A Sabesp anunciou a compra do controle da Empresa Metropolitana de Águas e Energia (Emae) por R$ 1,13 bilhão, consolidando uma das movimentações mais relevantes de sua história recente. O negócio foi formalizado por meio de dois contratos: o primeiro, com os debenturistas da Phoenix Água e Energia, representados pela Vórtx, e o segundo, com a Eletrobras. Com a conclusão das transações, a Sabesp passará a deter 70,1% do capital total da Emae.

Para a Sabesp, a aquisição é um passo estratégico que combina dois ativos centrais: água e energia. A empresa vê na integração dos sistemas Guarapiranga e Billings uma oportunidade de ampliar a segurança hídrica da Região Metropolitana de São Paulo e otimizar a gestão de seus mananciais. A Emae opera justamente nessas represas, que além de abastecimento também servem à geração de energia.
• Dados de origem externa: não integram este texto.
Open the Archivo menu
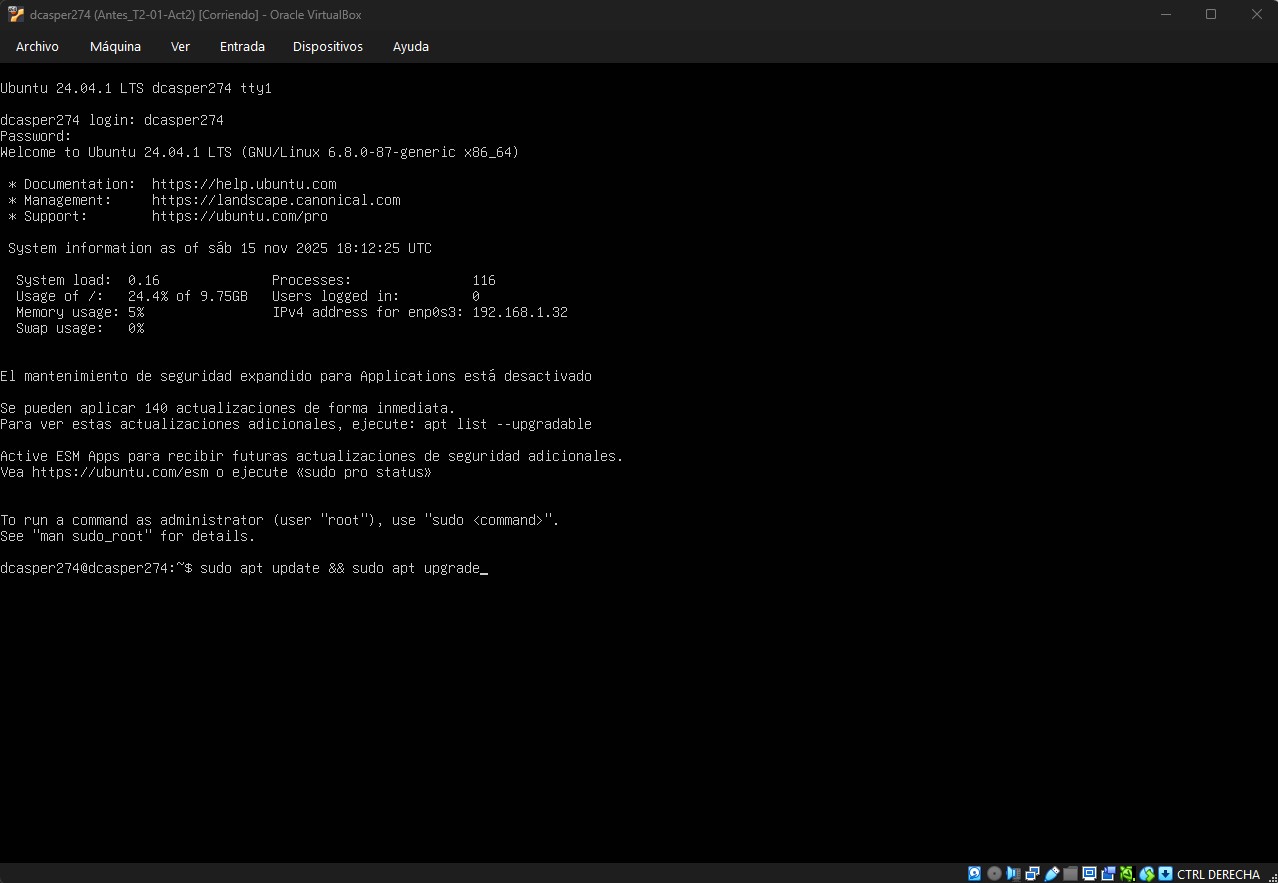point(37,47)
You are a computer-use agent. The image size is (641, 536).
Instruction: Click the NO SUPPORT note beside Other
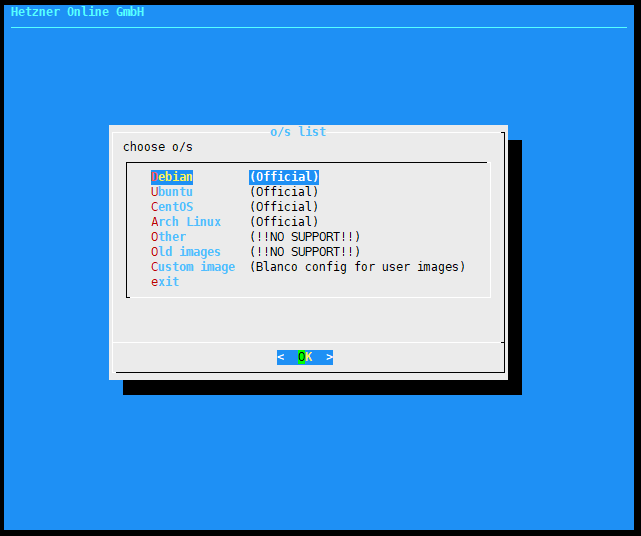point(305,237)
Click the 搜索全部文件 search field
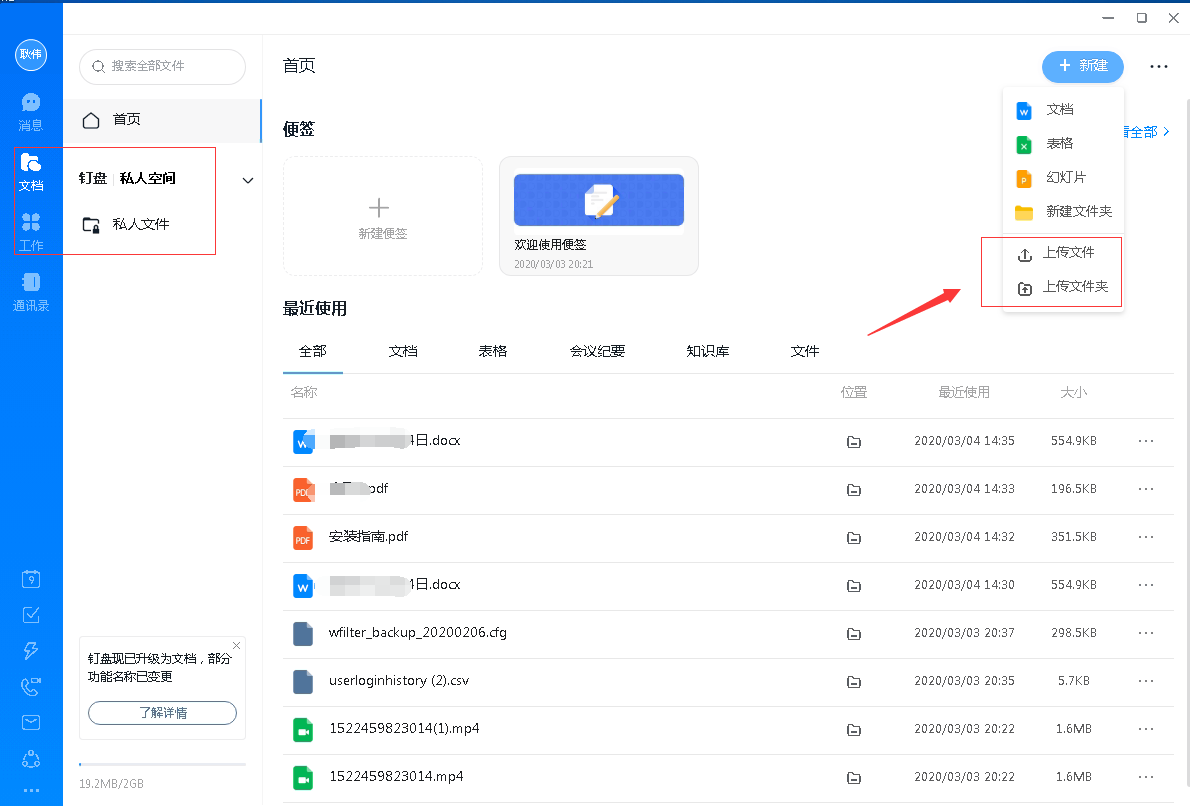The height and width of the screenshot is (806, 1190). pyautogui.click(x=162, y=66)
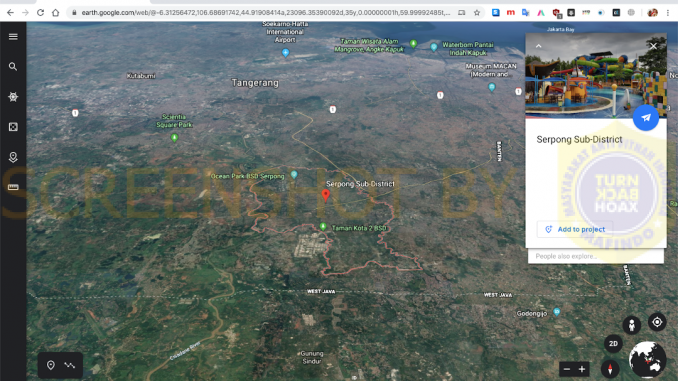The height and width of the screenshot is (381, 678).
Task: Click the Pegman street view icon
Action: pos(631,324)
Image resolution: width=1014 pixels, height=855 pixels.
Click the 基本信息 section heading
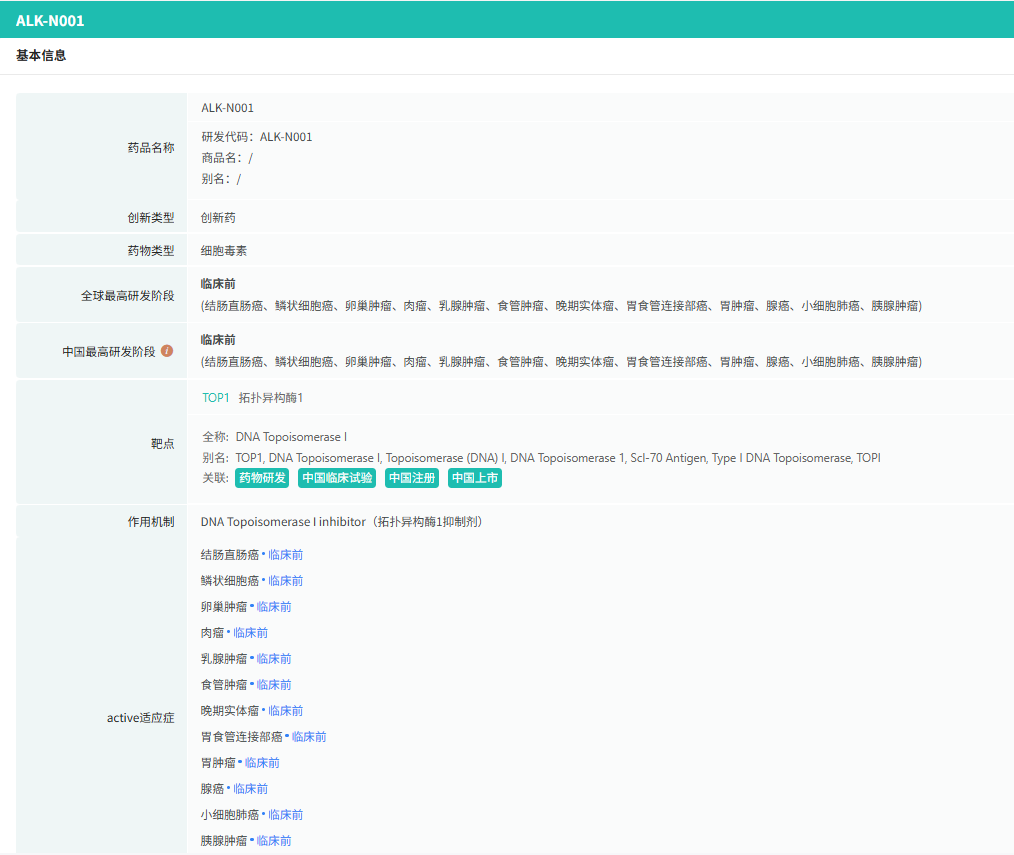click(x=41, y=56)
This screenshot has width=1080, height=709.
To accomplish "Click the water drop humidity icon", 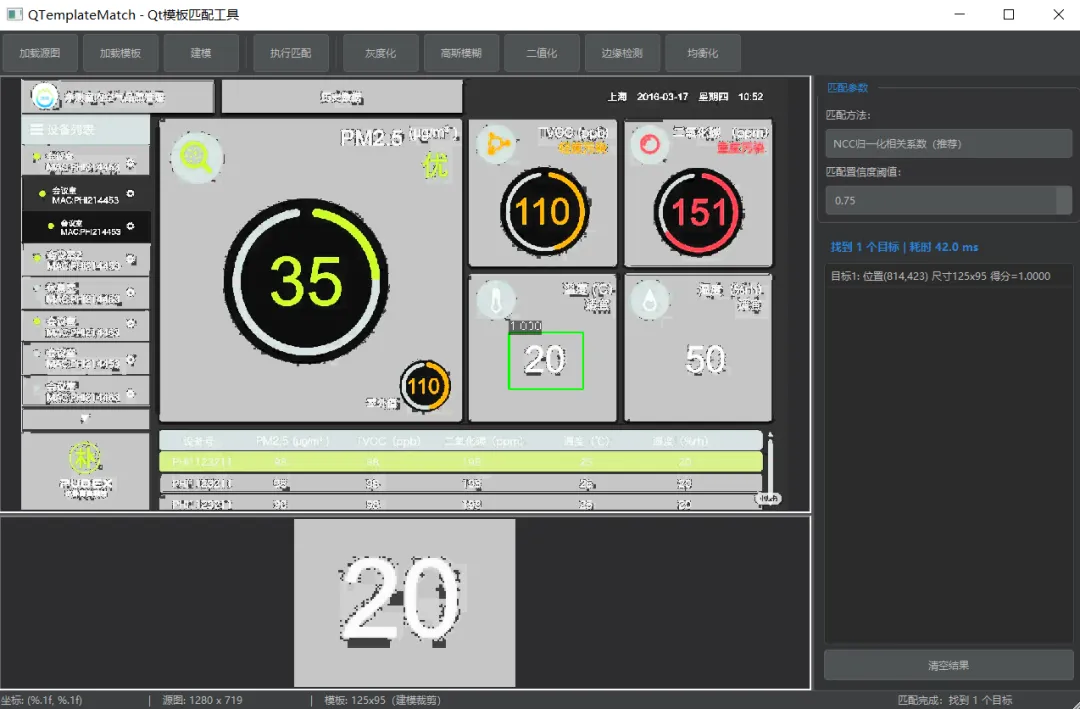I will click(650, 300).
A operação se desenrola em meio à execução de garantias de dívidas da Phoenix, cujo principal cotista é o empresário Nelson Tanure. Segundo o Pipeline, o fundo não honrou o pagamento de juros de debêntures em 27 de setembro, o que levou o agente fiduciário e a XP, administradora da emissão, a declarar o vencimento antecipado da dívida e executar as garantias – entre elas, as ações da Emae. Tanure, ainda de acordo com o Pipeline, não participou das negociações que resultaram na venda para a Sabesp.

A Phoenix havia adquirido a Emae em abril de 2024 por R$ 725 milhões, em um leilão de privatização no qual pagou 33% acima do preço mínimo estabelecido pelo governo paulista. Parte do valor foi financiada com debêntures de R$ 520 milhões, garantidas por ações da Emae e por aval pessoal de Tanure e do empresário Tércio Borlenghi, da Ambipar.

O descumprimento do pagamento dessas dívidas abriu caminho para a execução e subsequente negociação com a Sabesp, que pagará R$ 59,33 por ação ordinária (pertencente à Phoenix) e R$ 32,07 por ação preferencial (da Eletrobras).

A Eletrobras, por sua vez, informou que a venda de sua participação de 14,8 milhões de ações preferenciais da Emae totalizou R$ 476,5 milhões, com possibilidade de pagamentos adicionais (earn-out). Segundo a empresa, a transação está alinhada ao seu plano estratégico de simplificação societária e eficiência na alocação de capital.

A concretização do negócio depende ainda de aprovações do Cade e da Aneel. A companhia anunciou que fará uma teleconferência com investidores nesta segunda-feira (6) para detalhar os desdobramentos da transação.